[Stored items]
__________

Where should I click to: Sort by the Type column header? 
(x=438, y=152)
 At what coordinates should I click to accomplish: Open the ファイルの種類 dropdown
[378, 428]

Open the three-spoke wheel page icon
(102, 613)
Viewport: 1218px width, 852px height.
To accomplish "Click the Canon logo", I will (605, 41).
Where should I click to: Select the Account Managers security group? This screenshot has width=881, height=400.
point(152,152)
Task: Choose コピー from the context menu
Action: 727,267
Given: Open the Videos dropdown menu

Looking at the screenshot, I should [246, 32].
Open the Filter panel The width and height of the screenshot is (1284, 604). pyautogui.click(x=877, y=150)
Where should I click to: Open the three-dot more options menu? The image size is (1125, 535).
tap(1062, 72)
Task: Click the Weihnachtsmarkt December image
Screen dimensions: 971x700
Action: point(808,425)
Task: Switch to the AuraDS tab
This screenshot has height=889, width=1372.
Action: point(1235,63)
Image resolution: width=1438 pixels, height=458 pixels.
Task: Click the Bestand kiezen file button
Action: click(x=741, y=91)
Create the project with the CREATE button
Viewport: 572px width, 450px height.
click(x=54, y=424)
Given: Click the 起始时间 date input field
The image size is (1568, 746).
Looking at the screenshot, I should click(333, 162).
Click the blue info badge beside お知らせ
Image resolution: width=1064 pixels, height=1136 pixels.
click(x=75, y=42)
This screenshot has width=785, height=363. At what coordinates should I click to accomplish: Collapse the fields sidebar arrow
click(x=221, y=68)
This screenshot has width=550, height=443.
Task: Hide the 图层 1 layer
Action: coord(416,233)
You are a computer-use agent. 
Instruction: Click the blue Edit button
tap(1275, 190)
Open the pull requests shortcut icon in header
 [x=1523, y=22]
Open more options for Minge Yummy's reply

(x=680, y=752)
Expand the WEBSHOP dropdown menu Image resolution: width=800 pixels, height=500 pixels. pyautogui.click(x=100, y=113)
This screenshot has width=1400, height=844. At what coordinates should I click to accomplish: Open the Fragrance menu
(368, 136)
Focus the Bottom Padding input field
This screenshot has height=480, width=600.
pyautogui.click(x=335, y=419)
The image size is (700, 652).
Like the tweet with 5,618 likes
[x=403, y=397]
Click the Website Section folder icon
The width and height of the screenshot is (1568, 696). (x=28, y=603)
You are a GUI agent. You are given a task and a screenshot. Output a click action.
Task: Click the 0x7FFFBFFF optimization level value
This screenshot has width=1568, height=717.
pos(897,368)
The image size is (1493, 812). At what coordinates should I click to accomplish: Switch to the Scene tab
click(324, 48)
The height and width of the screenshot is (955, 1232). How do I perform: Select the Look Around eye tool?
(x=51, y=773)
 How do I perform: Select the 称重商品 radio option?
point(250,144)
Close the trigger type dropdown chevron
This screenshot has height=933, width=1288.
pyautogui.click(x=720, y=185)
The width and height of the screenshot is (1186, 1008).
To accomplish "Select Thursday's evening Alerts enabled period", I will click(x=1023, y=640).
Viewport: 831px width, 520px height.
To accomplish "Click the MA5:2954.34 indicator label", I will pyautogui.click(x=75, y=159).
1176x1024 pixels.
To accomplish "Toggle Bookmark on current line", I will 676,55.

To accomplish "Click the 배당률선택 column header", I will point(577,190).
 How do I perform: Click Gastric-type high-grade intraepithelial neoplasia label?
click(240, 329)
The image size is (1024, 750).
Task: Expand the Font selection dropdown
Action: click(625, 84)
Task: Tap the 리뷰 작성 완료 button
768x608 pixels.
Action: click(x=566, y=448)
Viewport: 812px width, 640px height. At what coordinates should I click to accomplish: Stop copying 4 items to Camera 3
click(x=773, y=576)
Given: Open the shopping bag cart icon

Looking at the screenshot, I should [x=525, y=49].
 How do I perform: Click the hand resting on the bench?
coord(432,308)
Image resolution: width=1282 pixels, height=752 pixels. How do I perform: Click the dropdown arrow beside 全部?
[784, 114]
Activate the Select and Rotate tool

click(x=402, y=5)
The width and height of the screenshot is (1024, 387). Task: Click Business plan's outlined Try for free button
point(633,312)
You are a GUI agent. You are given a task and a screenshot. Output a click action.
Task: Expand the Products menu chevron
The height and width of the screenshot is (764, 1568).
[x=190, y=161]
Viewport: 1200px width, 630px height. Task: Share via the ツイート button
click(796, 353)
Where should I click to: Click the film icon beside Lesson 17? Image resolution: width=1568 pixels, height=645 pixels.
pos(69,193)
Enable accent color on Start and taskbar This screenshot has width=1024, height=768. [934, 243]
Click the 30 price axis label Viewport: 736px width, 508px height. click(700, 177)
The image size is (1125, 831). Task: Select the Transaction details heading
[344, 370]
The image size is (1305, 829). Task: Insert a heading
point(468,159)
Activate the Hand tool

__________

_Problem statement:_
In the entries above, find each line that has the word "will". Copy it.

_Solution below:_
To accomplish "Click the Canon logo", I will (605, 41).
To accomplish "Select Thursday's evening Alerts enabled period", I will click(x=1023, y=640).
To accomplish "Click the MA5:2954.34 indicator label", I will pyautogui.click(x=75, y=159).
To accomplish "Toggle Bookmark on current line", I will 676,55.
To accomplish "Click the 배당률선택 column header", I will point(577,190).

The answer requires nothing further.